- _Instructions for the task_
Check every line of the data below for "computer". Copy each one that has it.

Records from a data collection:

■ ■ ■ ■ ■ ■ ■

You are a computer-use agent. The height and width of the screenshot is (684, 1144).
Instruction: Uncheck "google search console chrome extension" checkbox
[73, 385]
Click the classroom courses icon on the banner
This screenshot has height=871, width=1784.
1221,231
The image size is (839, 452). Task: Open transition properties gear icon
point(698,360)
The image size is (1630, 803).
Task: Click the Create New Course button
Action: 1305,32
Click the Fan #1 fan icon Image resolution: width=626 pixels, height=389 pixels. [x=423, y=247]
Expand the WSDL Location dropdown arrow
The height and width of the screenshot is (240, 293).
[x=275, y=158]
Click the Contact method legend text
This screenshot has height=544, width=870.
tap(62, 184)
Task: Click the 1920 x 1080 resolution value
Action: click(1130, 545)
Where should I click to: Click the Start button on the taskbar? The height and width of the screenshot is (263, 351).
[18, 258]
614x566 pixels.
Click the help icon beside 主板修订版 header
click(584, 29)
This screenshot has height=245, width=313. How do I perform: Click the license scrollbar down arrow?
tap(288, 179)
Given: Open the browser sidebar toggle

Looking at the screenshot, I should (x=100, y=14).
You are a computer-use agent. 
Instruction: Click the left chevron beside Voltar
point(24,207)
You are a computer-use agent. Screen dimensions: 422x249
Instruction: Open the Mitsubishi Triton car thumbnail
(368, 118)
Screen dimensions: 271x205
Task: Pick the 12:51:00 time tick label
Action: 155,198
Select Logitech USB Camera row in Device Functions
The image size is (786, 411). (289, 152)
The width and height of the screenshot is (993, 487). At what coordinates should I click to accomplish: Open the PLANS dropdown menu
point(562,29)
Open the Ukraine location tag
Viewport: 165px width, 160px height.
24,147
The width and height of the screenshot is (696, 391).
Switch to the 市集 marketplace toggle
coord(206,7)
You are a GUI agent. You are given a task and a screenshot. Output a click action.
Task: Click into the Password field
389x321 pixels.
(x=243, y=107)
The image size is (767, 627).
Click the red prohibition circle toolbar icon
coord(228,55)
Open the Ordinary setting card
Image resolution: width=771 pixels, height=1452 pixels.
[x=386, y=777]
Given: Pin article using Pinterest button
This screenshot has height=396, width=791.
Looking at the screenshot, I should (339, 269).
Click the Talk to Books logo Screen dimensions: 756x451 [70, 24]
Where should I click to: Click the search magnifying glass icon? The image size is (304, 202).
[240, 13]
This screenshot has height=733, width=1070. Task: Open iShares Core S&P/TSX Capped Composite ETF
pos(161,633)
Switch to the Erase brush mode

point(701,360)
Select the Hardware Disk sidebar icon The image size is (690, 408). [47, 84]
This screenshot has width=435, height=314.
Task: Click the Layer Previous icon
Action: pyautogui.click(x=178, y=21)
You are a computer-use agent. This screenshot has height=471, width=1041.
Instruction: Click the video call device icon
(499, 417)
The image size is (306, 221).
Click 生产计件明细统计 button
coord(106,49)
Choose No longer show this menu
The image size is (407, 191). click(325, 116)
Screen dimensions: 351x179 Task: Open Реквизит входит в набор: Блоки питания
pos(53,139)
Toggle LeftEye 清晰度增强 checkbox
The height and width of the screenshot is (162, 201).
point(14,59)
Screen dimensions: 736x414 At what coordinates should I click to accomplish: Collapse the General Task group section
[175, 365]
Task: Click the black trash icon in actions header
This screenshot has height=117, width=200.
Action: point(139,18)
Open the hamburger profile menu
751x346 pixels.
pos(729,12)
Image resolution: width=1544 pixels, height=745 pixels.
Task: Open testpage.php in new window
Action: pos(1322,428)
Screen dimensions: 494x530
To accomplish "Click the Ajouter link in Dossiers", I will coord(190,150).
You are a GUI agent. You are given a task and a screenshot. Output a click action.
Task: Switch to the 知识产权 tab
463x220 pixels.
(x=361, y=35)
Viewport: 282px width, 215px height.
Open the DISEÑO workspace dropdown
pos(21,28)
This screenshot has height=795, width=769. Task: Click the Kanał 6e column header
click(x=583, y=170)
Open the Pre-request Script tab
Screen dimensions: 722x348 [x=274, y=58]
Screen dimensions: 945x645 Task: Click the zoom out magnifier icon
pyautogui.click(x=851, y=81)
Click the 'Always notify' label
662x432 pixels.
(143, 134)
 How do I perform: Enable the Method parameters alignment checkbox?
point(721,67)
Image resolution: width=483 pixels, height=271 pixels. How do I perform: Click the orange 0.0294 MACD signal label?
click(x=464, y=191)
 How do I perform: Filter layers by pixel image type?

■ ■ ■ ■ ■ ■ ■

- _Result_
You are a computer-use agent. The height and width of the screenshot is (684, 1144).
You are a computer-use agent. 
You are a computer-use agent. Screen dimensions: 422x249
You are a computer-use agent. This screenshot has height=471, width=1041.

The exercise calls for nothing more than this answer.